→ **本文抜粋**:
»»

ニンゲンの問題


「害」という字が、「害を与える」という意味にとられるかもしれないから、
とかなんとかいう理由で、
「障害者」を「障がい者」と表記する風潮があるそうだ。
別の呼び方を公募した自治体もあるそうだ。
馬鹿馬鹿しいにも程がある。
差別するのは言葉じゃなくて人間だ。
やるんなら「人間」で統一しろよ。
平等は、「みんな同じ」ではなく、「みんな違う」を基盤に立つ。
言葉のせいにして、違う理由を説明する手間を省こうとするな。

と、怒っていたら。

鹿児島の方では市長さんがブログに、
「障害者に対して差別的な記述」(記事より)をして反発を食らってるとか。
医療が高度化したため、自然淘汰が失われ、
障害を持つ人を生き残らせてしまっている、という趣旨のことを書いたらしい。

反発覚悟だったとは思うが、これは、深い。

自然に生まれること、自然に死ぬこと、
入口と出口が実は難しい時代。

««

データセットから抽出したレコード:
»»

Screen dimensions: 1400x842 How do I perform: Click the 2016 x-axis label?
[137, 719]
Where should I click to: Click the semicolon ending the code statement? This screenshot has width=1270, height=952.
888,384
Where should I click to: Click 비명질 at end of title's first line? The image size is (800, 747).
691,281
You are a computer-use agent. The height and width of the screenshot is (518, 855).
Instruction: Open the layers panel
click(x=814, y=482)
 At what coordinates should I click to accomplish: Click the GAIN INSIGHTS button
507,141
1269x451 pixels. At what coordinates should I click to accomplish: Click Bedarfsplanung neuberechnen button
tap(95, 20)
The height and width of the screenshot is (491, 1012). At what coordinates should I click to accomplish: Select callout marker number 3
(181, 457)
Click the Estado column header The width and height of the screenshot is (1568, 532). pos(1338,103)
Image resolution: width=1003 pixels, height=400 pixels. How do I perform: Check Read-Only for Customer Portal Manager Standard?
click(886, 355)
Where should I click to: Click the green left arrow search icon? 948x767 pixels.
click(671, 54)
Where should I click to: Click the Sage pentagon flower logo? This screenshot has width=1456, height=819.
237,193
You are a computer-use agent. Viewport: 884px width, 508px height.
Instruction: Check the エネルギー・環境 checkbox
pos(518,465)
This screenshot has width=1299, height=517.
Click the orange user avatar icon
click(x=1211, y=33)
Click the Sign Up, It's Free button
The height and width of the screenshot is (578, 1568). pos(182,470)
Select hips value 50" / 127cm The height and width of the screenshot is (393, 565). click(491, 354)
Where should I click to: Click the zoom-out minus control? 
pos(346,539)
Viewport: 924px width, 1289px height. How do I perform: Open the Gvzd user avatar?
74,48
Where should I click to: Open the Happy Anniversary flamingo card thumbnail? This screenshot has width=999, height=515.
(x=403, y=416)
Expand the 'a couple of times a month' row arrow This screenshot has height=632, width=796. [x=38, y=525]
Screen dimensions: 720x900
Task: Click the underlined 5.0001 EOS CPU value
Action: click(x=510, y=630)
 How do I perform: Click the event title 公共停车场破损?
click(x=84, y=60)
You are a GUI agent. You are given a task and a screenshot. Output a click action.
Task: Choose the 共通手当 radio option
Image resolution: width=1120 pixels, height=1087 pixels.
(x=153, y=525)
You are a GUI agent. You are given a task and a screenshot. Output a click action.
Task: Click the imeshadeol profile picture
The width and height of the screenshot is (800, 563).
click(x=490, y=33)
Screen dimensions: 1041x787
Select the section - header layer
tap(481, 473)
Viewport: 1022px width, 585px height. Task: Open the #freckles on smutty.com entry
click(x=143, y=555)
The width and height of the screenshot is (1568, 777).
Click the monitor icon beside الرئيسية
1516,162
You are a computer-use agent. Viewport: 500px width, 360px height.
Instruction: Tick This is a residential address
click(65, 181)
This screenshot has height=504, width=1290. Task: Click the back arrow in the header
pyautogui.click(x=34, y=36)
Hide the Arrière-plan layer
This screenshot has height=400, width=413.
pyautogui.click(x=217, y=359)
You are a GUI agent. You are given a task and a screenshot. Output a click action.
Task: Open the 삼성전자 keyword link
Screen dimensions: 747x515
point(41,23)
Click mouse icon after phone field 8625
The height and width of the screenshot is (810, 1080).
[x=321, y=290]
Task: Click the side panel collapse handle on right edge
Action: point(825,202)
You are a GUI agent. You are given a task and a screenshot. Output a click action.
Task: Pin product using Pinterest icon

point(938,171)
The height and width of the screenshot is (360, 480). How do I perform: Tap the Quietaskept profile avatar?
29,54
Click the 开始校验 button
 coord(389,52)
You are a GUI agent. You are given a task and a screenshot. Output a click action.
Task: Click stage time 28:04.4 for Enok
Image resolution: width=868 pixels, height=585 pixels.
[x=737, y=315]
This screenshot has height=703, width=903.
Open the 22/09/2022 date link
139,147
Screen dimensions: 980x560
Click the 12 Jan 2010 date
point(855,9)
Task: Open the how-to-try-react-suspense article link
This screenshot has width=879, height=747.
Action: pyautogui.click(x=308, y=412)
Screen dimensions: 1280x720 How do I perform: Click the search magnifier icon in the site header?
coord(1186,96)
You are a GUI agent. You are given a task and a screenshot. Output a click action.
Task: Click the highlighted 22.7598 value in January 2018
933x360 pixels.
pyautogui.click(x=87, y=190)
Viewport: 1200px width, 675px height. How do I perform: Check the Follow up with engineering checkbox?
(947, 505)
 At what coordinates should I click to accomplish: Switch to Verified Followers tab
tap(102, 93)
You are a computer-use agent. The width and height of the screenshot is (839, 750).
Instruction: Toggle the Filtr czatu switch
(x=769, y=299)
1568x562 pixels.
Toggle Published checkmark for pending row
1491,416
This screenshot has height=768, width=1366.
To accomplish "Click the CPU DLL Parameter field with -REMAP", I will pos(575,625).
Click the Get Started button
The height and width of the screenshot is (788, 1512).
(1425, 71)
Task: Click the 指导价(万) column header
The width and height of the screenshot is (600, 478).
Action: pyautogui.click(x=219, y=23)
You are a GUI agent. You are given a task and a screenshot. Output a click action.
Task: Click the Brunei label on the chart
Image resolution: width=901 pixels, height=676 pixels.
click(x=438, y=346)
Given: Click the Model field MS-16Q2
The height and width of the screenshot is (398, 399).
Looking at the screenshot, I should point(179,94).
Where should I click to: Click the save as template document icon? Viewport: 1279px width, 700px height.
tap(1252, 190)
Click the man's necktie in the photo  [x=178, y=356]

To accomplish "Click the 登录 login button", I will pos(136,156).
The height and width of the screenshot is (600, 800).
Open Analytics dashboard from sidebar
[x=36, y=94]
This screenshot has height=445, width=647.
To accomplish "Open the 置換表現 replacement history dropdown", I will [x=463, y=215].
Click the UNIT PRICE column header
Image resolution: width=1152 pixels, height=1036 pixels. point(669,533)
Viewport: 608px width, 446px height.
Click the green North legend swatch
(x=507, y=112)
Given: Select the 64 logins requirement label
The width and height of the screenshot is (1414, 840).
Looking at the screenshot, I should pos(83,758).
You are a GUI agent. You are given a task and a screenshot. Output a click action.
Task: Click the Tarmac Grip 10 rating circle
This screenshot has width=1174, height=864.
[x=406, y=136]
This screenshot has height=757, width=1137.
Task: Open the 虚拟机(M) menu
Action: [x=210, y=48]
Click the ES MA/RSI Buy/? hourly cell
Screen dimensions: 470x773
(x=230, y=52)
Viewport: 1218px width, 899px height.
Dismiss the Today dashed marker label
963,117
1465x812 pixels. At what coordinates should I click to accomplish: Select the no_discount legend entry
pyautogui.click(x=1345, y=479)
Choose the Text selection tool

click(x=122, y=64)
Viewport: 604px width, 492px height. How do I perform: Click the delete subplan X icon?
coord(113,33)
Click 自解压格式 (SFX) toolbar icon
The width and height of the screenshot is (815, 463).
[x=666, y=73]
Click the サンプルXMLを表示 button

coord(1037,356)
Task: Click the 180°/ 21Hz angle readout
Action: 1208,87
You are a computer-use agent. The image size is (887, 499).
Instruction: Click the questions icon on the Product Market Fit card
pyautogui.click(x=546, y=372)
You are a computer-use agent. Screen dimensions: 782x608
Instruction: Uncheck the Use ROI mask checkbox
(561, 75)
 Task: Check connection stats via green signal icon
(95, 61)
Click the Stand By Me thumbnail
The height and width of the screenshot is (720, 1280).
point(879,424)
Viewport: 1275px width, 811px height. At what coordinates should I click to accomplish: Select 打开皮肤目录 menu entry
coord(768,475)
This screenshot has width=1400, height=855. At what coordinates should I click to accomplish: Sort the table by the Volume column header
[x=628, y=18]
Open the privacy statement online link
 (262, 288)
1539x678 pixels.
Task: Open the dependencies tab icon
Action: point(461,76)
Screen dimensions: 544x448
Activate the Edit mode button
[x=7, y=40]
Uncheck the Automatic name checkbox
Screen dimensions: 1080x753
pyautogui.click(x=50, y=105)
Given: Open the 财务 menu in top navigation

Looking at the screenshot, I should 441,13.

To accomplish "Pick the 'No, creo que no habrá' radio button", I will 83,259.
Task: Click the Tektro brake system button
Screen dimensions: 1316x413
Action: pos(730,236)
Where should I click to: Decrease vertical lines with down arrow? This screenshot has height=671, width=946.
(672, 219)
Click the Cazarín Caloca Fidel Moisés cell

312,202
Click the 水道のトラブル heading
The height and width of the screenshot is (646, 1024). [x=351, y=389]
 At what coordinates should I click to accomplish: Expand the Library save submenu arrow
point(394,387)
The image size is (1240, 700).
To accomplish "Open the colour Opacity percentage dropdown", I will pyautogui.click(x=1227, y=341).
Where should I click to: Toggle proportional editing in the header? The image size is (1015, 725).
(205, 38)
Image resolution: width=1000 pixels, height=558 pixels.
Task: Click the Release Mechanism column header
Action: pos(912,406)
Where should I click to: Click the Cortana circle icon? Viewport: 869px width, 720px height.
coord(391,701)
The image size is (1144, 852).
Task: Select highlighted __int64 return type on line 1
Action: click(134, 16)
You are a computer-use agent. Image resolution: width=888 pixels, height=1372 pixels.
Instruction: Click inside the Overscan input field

««

→ **作業内容**:
• 1. 「障害者」表記に関する文章の内容を、2文で要約してください。
• 2. 「障害者」表記に関する文章のうち、「別の呼び方を公募した自治体もあるそうだ。」を含む語句で始まり「障害を持つ人を生き残らせてしまっている、という趣旨のことを書いたらしい。」で終わる部分を、一字も変えずに出力してください。
• 3. 「障害者」表記に関する文章について、最後の文の後に続く部分を書き進めてください。
これらのレコードは、本文とは別の出典から取られたものです。

→ **解答例**:
• 1. 筆者は、「障害者」を「障がい者」と表記する風潮や別の呼び方を公募した自治体を馬鹿馬鹿しいと批判し、差別するのは言葉ではなく人間だと主張している。さらに、医療の高度化で自然淘汰が失われたという趣旨をブログに書いて反発を受けた鹿児島の市長の件に触れ、自然に生まれ、自然に死ぬことが難しい時代だと述べている。

• 2.
別の呼び方を公募した自治体もあるそうだ。
馬鹿馬鹿しいにも程がある。
差別するのは言葉じゃなくて人間だ。
やるんなら「人間」で統一しろよ。
平等は、「みんな同じ」ではなく、「みんな違う」を基盤に立つ。
言葉のせいにして、違う理由を説明する手間を省こうとするな。

と、怒っていたら。

鹿児島の方では市長さんがブログに、
「障害者に対して差別的な記述」(記事より)をして反発を食らってるとか。
医療が高度化したため、自然淘汰が失われ、
障害を持つ人を生き残らせてしまっている、という趣旨のことを書いたらしい。

• 3.
医療の発達は、それまで救えなかった多くの命を救えるようになり、
その結果、障害があっても生きられる人も増えた。
でも、それを受け取る社会は、今でも、
この字、やばそうだから変えよう、という程度でしかない。

結局は、ニンゲンの問題、なのだ。

曾野綾子さんに「神の汚れた手」という作品がある。
産婦人科のお医者さんを主人公に、
生と死、命にまつわる出来事が綴られていくストーリー。
望まれる命、望まれない命。
市長ブログの記事を読んだ時、
もう20年くらい前に読んだこの小説のラストを思い出した。
久しぶりに読み直してみようかな。
今読んだら、どんなこと、思うかな。